I dont disbute that it is any harder (for one 2 one), simply that using a client server model when a p2p model is more appropriate IMO can create more problems than it solves.

Then please point out those problems for me. I doubt you can think of any for person to person. Not at all compared to a p2p solution. And *just* implementing that is enough to participate in conferences with more than 2 persons. You get this *for free*, so to speak.

Wether you'd choose to make an extention on this for conferencing over direct links is up to you. I won't stop you. I'd encourage you if I could :)

However, using a client/model will allow you to participate in a conference on a server with more people *with no extra effort at all*. Yet you still state you don't believe it will be easyer?
Yes is easier to implement because you dont need extra p2p, but IMO its not really that much more to implement it as you will already have a large amount of the necessary code inplace once you have created a client with inbuilt server.
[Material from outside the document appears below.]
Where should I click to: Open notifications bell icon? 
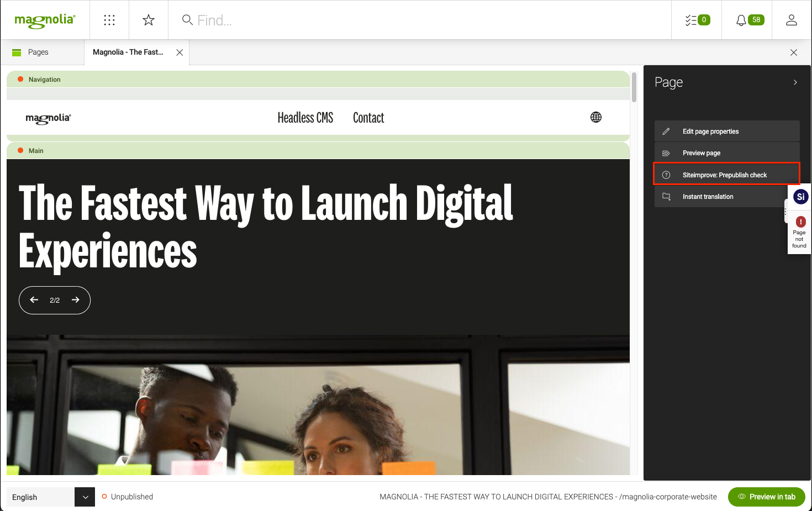[748, 20]
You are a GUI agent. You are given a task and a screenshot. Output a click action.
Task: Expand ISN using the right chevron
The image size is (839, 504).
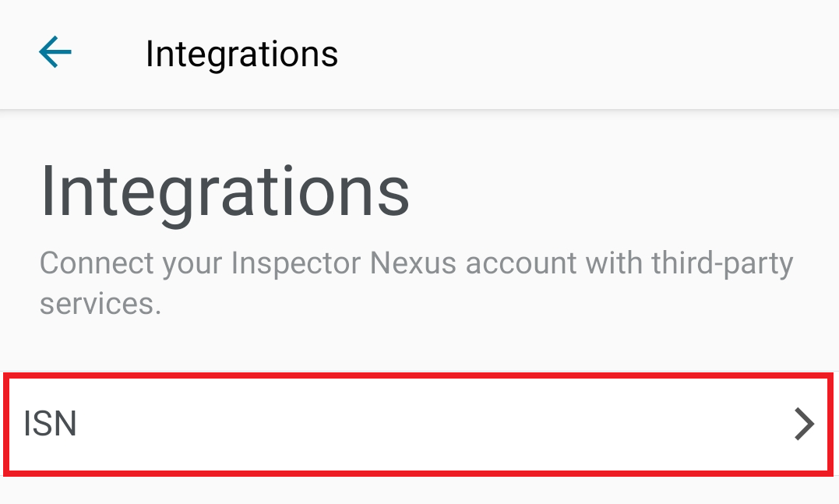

So why not implement a c/s based solution for person to person and server conferencing (which will take about the same effort as implementing a p2p based solution for person to person). And then implement a direct link based conferencing solution, where each node it a server as defined in the c/2 spec (which will take about the same amount of effort as doing it based on a p2p spec.)

Unless for some reason, you think the c/s spec would bring up issues, which you seemed to imply a bit back in this email.

What I *am* saying, that an entirely p2p based conferencing model (with more than 2 persons involved) is a lot more complex than a client/server model. Even more so, if you only have to implement the client portion. That's why this allows "thin" clients to still participate. It was you yourself who argued against mixing and bandwith req. on thin clients such as a pocket PC.
Yes if you only implement the client portion

You actually make a good point here. Implementing client portion + server portion (that's just suitable for talking to one person) takes about the same effort as implementing a p2p solution. But I suppose you could go for the solution of only implementing the client portion in extreme cases where resources are very limited :)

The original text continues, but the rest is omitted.